Homeless man shot near White House

The Militant January 16, 1995
BY BRIAN WILLIAMS

WASHINGTON, D.C. USA - U.S. Park Police officer shot and critically wounded a 33-year-old homeless man, Marcelino Corniel, as he stood in front of the White House on the morning of December 20. He died from his wounds a day later.

In a scene captured on video and broadcast on television, Corniel was standing on the sidewalk with a knife taped to his left hand pointing to the ground.

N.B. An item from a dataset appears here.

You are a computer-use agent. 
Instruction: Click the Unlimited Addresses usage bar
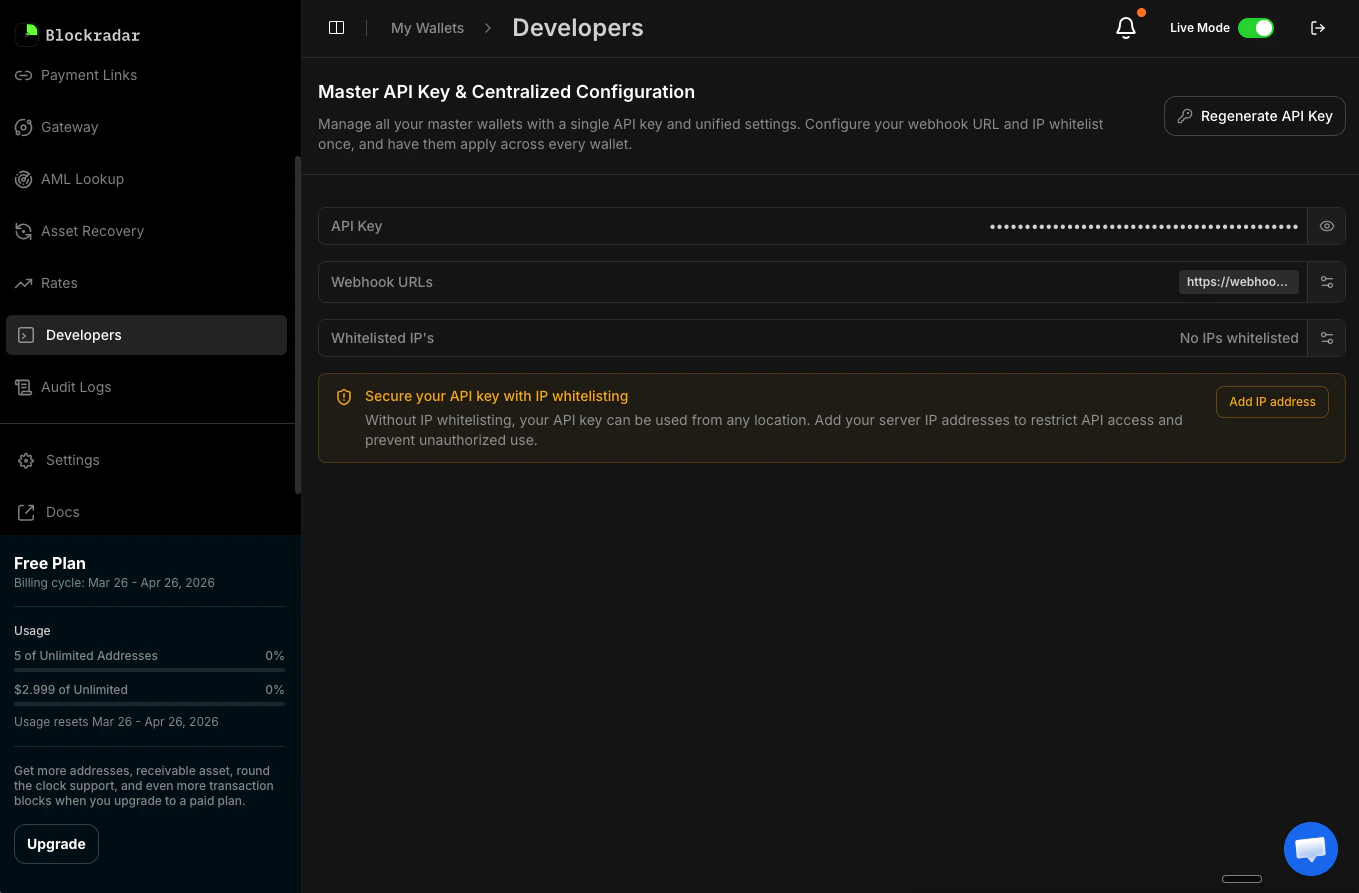click(x=148, y=670)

He was surrounded by three U.S. Park Police officers and two Secret Service agents who were pointing their 9 mm handguns at him.

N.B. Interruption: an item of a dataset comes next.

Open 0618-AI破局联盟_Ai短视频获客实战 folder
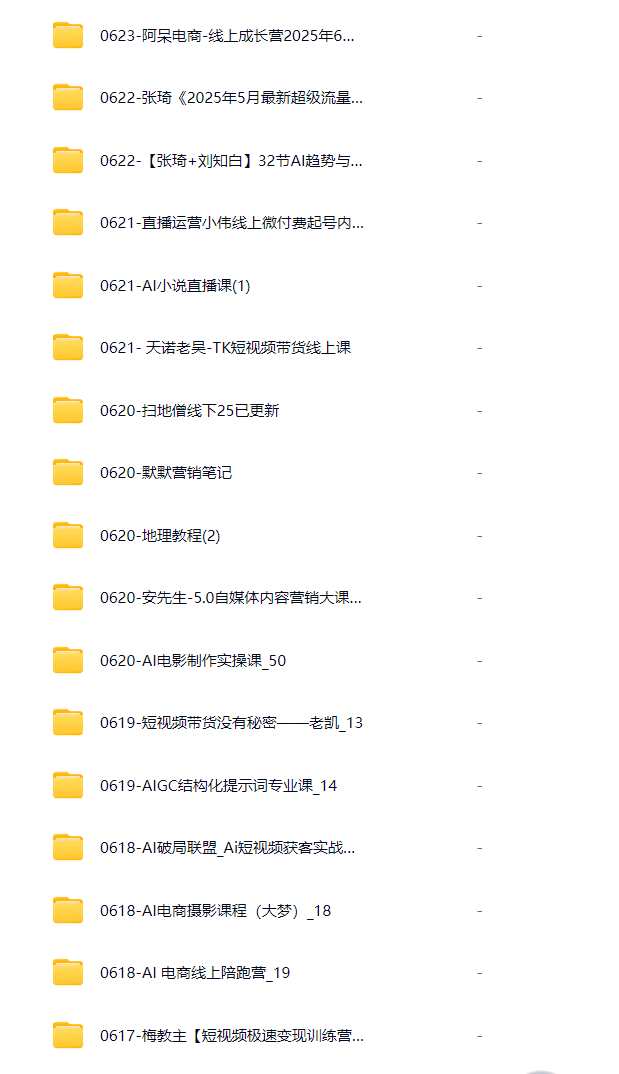The image size is (619, 1074). pyautogui.click(x=227, y=848)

Corniel, who had burn scars over about 70 percent of his body from a previous car accident, was apparently angry over the constant harassment he and other homeless people face from the police patrolling Lafayette Park across the street from the White House. According to other individuals in the park, Corniel was upset that Park Police had removed two lockers belonging to three homeless friends. The cops had also taken away his blankets. Just that morning, one of them had kicked and prodded Corniel with his nightstick.

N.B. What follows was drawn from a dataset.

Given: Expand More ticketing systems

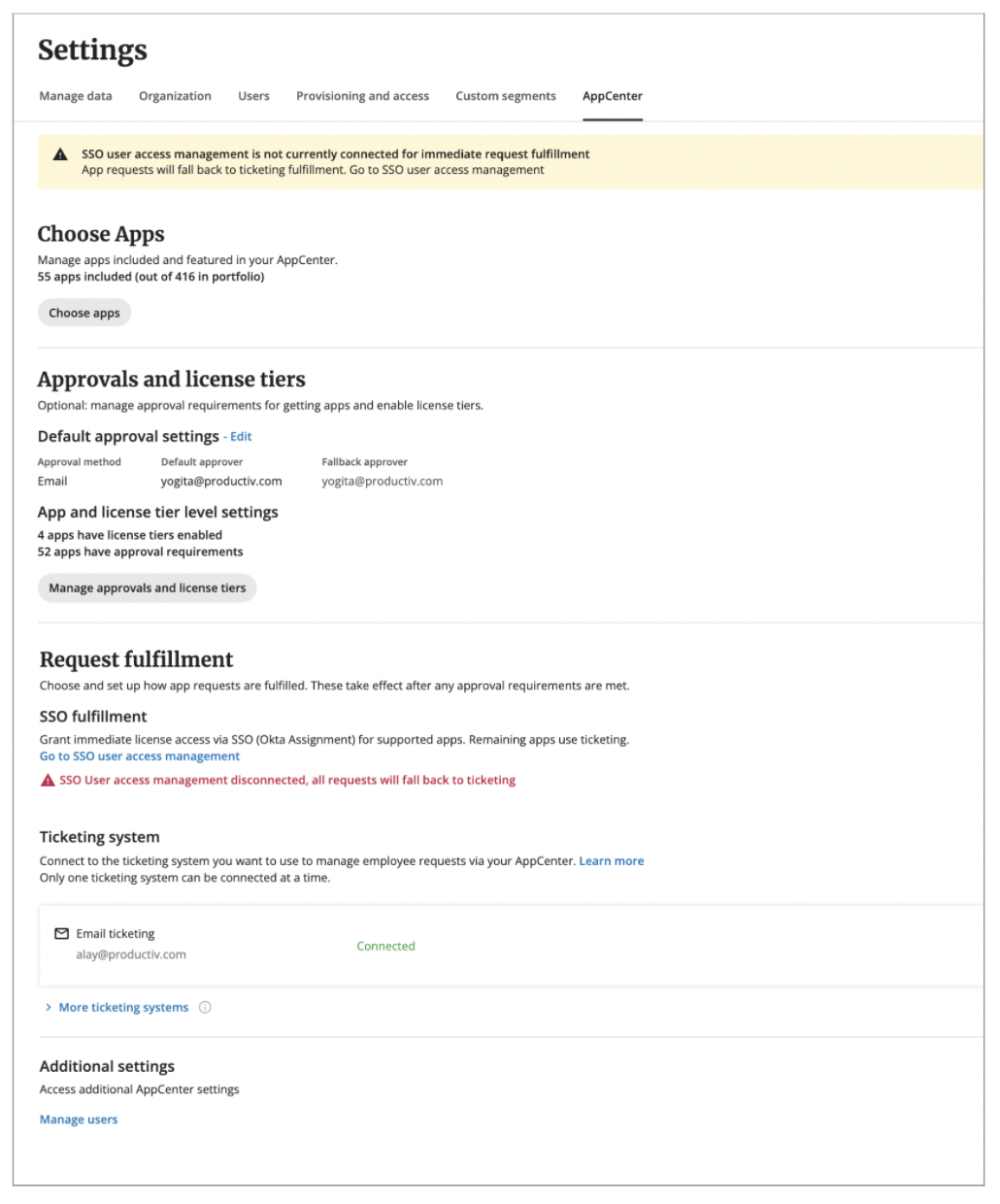Looking at the screenshot, I should coord(123,1008).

Robert Hines, a Park Police spokesman, called the shooting "appropriate." "I'm certainly not going to stand here and second guess the decision a law enforcement officer made...and neither is the president or anybody here," said White House press secretary Dee Dee Myers.

The day after the shooting and just hours before he died, Corniel was charged with assaulting a federal police officer.

Three other Lafayette Square protesters filed a suit in U.S. District Court December 22 demanding that the police stop harassing demonstrators and homeless people there. William Thomas, one of the people who filed the suit, stated that cops regularly kick people who sleep in the park and jab them with batons, supposedly to enforce a prohibition against camping.